(Stored data)
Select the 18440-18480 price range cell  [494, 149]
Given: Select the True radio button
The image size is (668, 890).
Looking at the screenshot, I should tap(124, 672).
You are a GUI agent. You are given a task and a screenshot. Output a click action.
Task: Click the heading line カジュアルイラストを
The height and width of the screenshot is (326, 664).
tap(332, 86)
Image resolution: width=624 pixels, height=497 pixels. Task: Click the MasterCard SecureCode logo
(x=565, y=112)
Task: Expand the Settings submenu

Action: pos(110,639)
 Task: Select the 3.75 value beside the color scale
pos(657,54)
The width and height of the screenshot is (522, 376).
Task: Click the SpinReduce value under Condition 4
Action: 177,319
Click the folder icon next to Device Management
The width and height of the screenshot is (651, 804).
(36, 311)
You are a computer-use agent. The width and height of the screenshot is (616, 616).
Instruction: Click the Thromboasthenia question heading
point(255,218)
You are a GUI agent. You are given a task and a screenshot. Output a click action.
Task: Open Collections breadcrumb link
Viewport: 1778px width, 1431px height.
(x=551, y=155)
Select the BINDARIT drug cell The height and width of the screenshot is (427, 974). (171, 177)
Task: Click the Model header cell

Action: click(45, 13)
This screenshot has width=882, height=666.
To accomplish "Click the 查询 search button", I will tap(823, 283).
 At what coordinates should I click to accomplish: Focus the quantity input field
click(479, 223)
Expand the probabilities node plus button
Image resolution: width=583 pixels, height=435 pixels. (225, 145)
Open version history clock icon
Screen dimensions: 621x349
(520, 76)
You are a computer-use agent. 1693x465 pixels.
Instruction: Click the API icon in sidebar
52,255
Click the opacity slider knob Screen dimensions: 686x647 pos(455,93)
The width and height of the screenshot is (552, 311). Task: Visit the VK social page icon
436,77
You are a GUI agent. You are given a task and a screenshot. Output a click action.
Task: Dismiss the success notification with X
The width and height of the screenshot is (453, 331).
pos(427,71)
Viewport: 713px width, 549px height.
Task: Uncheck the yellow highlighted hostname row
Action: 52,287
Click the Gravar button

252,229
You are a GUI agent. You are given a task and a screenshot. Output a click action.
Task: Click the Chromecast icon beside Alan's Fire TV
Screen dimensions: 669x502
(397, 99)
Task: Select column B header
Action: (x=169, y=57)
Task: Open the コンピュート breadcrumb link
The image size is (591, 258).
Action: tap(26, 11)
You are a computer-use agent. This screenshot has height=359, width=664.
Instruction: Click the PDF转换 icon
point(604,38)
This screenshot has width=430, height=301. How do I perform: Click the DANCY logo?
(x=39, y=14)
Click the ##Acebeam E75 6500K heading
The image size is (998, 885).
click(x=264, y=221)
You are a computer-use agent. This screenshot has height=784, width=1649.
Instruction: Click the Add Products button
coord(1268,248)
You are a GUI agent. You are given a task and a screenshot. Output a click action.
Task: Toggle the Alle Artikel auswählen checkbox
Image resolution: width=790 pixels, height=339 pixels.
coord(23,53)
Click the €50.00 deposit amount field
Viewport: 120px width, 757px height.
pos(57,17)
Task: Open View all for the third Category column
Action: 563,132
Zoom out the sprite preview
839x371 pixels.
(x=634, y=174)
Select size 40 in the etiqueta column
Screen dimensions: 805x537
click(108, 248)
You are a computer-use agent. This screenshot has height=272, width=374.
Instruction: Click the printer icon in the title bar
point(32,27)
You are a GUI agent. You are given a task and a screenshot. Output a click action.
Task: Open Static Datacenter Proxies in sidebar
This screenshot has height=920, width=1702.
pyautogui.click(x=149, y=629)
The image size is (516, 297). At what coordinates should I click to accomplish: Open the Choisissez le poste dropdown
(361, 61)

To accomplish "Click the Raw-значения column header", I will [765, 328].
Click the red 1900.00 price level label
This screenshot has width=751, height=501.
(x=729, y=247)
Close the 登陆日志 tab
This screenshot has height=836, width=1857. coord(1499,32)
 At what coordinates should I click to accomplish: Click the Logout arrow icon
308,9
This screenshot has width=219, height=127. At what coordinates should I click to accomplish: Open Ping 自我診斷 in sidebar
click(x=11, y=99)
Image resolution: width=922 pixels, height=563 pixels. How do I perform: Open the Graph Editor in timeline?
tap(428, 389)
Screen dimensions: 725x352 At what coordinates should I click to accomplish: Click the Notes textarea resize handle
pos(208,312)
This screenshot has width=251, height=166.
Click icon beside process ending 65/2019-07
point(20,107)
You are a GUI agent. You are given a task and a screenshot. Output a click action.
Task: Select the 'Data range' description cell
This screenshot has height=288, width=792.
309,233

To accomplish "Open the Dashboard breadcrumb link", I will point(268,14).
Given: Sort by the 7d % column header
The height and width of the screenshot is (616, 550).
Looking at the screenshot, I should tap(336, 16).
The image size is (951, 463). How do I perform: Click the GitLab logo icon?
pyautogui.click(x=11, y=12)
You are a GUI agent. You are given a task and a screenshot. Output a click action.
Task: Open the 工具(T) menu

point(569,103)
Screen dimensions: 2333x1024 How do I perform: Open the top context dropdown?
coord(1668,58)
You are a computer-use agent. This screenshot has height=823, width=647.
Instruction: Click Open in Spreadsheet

■ To do: Render the rows from the line with "This screenshot has width=219, height=127." to the line with "Looking at the screenshot, I should tap(336, 16)." as a two-column CSV with the headers ask and response. Give one CSV line per row, with each field in quotation marks and any line breaks turned into spaces.

■ Answer to this task:
ask,response
"This screenshot has width=219, height=127. At what coordinates should I click to accomplish: Open Ping 自我診斷 in sidebar","click(x=11, y=99)"
"Image resolution: width=922 pixels, height=563 pixels. How do I perform: Open the Graph Editor in timeline?","tap(428, 389)"
"Screen dimensions: 725x352 At what coordinates should I click to accomplish: Click the Notes textarea resize handle","pos(208,312)"
"This screenshot has width=251, height=166. Click icon beside process ending 65/2019-07","point(20,107)"
"You are a GUI agent. You are given a task and a screenshot. Output a click action. Task: Select the 'Data range' description cell This screenshot has height=288, width=792.","309,233"
"To accomplish ""Open the Dashboard breadcrumb link"",","I will point(268,14)."
"Given: Sort by the 7d % column header The height and width of the screenshot is (616, 550).","Looking at the screenshot, I should tap(336, 16)."